The remarkably high (6-7% of GDP) current account deficit reflects the massive inflow of private capital and can be mostly attributed to the import of the much-needed capital goods. Estonia is ranking third among the CEE countries in foreign investments per capita. A special Foreign Investment Agency was set up recently to assist in these markets.

Estonian financial system which is still rather bank-centered is gradually becoming able to attract - besides the more expensive and scarce domestic resources - foreign funding without state mediation. The growing number of foreign financial institutions establishing here will hopefully accelerate this process.

Due to the absence of any benchmark instruments, long term interest rates refer to bank loans only.
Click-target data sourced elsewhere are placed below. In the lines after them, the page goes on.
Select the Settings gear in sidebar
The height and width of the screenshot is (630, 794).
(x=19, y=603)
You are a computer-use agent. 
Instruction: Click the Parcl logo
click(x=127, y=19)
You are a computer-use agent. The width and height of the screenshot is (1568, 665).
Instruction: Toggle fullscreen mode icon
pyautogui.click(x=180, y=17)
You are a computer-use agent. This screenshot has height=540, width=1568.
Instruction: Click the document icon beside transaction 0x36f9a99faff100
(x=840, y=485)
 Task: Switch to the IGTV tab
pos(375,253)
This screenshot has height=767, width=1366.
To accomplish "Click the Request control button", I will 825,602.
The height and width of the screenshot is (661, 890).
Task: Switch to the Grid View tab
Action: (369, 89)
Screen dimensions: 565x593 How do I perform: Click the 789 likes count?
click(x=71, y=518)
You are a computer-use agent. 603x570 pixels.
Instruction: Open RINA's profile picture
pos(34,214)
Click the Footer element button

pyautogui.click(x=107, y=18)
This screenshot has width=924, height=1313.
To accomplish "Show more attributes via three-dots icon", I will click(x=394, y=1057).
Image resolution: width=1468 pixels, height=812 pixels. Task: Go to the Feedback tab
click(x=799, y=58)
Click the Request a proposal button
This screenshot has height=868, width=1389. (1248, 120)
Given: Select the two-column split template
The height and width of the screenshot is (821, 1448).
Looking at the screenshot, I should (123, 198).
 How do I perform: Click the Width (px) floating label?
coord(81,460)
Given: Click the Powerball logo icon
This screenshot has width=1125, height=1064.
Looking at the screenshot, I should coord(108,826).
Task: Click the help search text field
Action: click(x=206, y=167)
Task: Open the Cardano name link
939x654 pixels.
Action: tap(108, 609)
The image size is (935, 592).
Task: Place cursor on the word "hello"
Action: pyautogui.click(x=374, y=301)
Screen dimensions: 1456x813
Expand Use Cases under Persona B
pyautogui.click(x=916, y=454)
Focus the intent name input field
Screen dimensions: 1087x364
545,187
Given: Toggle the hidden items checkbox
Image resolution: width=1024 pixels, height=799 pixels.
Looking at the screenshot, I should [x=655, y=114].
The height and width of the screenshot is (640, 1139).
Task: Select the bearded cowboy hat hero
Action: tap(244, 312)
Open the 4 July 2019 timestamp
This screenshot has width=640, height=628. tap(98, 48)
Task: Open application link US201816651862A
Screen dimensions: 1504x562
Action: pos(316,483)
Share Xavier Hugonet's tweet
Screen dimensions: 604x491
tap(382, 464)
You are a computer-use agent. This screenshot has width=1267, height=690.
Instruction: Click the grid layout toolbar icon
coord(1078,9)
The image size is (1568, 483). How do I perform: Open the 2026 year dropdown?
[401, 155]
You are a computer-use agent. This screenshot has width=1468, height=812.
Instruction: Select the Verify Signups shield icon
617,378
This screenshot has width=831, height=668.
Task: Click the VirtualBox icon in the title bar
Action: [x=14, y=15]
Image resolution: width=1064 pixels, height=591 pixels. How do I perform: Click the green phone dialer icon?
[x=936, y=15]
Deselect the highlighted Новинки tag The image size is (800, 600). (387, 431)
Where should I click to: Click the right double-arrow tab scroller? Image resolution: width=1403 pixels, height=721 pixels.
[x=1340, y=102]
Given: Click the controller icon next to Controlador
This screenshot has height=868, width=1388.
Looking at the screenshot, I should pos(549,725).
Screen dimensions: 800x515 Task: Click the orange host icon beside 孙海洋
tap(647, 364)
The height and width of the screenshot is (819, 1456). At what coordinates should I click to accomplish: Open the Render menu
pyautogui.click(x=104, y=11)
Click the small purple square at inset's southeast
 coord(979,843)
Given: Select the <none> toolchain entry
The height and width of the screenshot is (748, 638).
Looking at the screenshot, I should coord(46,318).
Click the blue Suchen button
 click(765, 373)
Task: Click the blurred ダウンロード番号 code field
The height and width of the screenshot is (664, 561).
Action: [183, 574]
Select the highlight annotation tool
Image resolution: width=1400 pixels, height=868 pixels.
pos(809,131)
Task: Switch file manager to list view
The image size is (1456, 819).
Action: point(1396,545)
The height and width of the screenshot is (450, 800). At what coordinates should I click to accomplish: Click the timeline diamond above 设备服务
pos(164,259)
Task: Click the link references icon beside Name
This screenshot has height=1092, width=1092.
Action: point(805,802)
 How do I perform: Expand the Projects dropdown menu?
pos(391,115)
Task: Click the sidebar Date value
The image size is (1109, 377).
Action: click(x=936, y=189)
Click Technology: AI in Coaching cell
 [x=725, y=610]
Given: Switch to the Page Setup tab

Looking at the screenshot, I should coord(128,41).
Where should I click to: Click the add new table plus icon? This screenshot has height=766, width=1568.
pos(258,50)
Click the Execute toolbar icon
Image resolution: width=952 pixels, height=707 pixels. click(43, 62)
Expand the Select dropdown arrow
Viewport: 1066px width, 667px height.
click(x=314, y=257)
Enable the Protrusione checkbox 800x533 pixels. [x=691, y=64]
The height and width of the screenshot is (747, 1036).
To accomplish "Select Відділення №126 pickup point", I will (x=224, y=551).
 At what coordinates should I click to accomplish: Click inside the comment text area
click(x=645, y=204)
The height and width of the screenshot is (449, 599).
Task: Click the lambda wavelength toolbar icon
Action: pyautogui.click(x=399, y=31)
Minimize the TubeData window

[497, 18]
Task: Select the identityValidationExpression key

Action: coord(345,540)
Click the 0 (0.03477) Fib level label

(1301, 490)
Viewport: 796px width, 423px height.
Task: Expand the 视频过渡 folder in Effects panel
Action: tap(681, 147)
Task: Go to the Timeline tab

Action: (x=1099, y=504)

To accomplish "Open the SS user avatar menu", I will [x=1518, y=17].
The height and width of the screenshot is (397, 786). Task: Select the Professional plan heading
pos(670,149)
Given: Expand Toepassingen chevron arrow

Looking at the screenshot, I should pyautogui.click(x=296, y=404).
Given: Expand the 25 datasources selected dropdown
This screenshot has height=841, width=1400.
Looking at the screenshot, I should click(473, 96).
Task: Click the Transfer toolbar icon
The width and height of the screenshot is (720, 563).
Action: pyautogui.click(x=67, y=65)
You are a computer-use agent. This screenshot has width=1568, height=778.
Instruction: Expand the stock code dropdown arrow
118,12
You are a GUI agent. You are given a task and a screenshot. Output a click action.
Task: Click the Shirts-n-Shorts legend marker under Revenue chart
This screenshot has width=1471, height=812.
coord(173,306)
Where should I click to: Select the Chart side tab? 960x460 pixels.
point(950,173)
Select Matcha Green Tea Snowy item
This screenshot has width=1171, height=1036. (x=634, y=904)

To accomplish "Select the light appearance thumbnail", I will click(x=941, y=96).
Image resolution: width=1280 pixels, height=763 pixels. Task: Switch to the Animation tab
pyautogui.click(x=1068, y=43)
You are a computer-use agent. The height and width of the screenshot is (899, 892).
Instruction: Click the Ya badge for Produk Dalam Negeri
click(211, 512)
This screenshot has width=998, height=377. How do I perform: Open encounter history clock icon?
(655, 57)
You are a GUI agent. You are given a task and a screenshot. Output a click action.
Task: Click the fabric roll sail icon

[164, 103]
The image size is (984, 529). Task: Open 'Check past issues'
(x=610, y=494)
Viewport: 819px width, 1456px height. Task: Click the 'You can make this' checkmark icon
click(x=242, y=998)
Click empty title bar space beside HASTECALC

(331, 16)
Over five-year interest is around 10-12% whereas shorter rates are above 16%.


Conclusion

The relatively rapid stabilization of the growth trend is, without doubt, at least partly due to the monetary and fiscal framework established in Estonia. It is vital that the lack of state discretion in these fields could be easily compensated by the "right" economic decisions made in the private sector in average. Therefore the Government and the central bank are to assist in creating and developing a proper institutional setup, in acknowledging the current economic situation and prospectives by the public, etc.

Today, it is hard to imagine any imminent threats to the Estonian monetary and fiscal system serious enough to jeopardize it - or to compel the authorities to change the basic rules of the system. Our vision has been to leave the above described cornerstones unchanged until being accepted to the EU membership, since the EU will ask all members to hold firm to the same principles anyway.

18-05-1995

(*) Eesti Pank/Bank of Estonia. Head of Central Bank Policy Department. Estonia pst 13, Tallinn EE0100 - Eesti/Estonia.